*To do*
For the word "will", find each line in the entries where it occurs and copy that line.
= = = = =
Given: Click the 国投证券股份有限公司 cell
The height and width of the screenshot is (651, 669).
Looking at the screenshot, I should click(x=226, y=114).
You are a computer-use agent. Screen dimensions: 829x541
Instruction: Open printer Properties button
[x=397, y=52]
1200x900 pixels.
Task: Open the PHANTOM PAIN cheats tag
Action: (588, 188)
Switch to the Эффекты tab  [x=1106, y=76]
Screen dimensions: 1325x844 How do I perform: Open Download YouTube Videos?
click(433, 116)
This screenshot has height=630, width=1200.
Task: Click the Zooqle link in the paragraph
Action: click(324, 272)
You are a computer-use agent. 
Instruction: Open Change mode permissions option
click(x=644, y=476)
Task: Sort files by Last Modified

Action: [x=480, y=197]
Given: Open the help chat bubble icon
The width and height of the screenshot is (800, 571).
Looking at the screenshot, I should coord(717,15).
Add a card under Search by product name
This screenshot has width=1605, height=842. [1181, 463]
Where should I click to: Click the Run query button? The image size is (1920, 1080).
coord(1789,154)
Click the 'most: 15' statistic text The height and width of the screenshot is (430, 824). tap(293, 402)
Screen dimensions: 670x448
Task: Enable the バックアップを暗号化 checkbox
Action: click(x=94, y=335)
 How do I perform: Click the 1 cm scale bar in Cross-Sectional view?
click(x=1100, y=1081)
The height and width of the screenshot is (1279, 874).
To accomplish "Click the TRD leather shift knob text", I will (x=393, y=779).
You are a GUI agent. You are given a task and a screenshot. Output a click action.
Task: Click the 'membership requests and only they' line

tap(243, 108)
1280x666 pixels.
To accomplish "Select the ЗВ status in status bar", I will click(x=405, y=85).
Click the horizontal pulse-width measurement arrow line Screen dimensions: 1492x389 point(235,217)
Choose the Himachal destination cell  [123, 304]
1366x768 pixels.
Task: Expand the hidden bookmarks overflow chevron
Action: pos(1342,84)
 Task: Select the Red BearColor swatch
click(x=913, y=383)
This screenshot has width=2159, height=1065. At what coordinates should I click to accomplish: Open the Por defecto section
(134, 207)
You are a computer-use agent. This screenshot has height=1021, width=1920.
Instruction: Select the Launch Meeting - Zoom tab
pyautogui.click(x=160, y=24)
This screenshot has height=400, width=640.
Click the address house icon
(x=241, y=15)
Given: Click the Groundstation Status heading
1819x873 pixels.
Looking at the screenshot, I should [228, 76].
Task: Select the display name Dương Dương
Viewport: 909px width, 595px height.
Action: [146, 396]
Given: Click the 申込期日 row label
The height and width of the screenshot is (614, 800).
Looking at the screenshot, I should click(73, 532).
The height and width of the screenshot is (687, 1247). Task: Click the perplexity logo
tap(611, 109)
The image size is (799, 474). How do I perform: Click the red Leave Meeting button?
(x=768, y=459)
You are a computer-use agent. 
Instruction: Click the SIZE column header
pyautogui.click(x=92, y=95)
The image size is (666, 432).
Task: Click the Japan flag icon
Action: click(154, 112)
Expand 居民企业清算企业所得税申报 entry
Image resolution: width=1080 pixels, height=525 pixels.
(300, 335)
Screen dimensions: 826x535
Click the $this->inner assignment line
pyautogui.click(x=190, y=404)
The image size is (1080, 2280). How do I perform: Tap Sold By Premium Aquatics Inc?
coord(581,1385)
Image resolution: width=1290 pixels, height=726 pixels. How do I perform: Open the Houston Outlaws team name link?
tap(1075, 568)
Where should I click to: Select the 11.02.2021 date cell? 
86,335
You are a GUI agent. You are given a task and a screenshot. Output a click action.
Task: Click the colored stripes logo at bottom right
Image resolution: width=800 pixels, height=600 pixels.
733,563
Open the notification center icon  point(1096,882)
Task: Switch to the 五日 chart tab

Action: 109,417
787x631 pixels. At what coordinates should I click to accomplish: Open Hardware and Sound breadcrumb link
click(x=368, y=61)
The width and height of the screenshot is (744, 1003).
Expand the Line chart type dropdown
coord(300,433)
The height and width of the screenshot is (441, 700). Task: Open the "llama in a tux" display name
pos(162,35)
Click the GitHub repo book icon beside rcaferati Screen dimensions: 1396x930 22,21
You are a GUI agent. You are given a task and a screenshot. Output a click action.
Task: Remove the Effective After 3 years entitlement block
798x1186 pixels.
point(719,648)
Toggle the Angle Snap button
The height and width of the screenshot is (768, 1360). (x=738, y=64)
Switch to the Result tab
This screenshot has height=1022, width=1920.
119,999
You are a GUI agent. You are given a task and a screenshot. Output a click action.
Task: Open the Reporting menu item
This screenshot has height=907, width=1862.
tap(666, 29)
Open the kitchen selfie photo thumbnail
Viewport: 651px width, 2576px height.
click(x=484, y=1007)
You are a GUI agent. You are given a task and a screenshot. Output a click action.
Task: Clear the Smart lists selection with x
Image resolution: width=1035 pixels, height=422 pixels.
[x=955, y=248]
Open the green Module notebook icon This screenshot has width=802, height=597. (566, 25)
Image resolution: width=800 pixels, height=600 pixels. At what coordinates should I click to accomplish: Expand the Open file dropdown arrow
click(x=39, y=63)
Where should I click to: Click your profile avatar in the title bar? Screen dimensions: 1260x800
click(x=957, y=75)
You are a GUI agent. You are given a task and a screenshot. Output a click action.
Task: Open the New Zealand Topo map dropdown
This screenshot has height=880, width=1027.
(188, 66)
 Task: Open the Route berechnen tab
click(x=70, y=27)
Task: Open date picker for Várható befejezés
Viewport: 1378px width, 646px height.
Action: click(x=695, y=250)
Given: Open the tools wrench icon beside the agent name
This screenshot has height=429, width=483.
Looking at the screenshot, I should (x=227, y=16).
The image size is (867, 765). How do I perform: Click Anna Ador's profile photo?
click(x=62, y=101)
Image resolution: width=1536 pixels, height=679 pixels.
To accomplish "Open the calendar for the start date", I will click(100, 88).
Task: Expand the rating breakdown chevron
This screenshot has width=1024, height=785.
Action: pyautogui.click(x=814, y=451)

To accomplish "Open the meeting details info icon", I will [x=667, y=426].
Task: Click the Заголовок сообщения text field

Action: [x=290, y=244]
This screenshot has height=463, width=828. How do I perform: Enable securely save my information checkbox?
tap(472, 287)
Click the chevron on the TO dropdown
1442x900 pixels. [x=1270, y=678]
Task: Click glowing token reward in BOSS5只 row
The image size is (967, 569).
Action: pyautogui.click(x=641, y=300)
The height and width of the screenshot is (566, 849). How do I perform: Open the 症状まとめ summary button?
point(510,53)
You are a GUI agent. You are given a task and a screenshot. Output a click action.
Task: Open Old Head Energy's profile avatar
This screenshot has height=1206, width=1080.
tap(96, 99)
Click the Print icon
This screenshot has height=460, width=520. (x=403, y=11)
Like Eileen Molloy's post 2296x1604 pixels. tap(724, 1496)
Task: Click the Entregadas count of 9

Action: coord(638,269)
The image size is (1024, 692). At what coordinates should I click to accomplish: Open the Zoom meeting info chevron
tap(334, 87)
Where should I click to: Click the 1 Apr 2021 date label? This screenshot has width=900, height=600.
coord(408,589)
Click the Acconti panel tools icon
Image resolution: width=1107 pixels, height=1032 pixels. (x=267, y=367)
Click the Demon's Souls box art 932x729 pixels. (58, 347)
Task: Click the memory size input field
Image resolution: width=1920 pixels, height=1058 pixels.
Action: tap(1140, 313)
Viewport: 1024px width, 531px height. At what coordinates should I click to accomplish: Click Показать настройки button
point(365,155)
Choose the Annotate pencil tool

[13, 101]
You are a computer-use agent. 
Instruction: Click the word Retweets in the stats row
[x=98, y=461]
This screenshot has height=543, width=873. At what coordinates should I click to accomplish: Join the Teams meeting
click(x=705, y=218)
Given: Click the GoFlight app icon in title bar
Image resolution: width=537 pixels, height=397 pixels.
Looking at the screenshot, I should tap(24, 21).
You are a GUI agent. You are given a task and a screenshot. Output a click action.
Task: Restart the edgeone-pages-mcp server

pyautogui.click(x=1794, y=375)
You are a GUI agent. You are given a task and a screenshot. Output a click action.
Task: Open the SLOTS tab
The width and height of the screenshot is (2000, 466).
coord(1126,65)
= = = = =
*Output*
To accomplish "Click the TRD leather shift knob text", I will (x=393, y=779).
To accomplish "Select the ЗВ status in status bar", I will click(x=405, y=85).
To accomplish "Open the calendar for the start date", I will click(100, 88).
To accomplish "Open the meeting details info icon", I will [x=667, y=426].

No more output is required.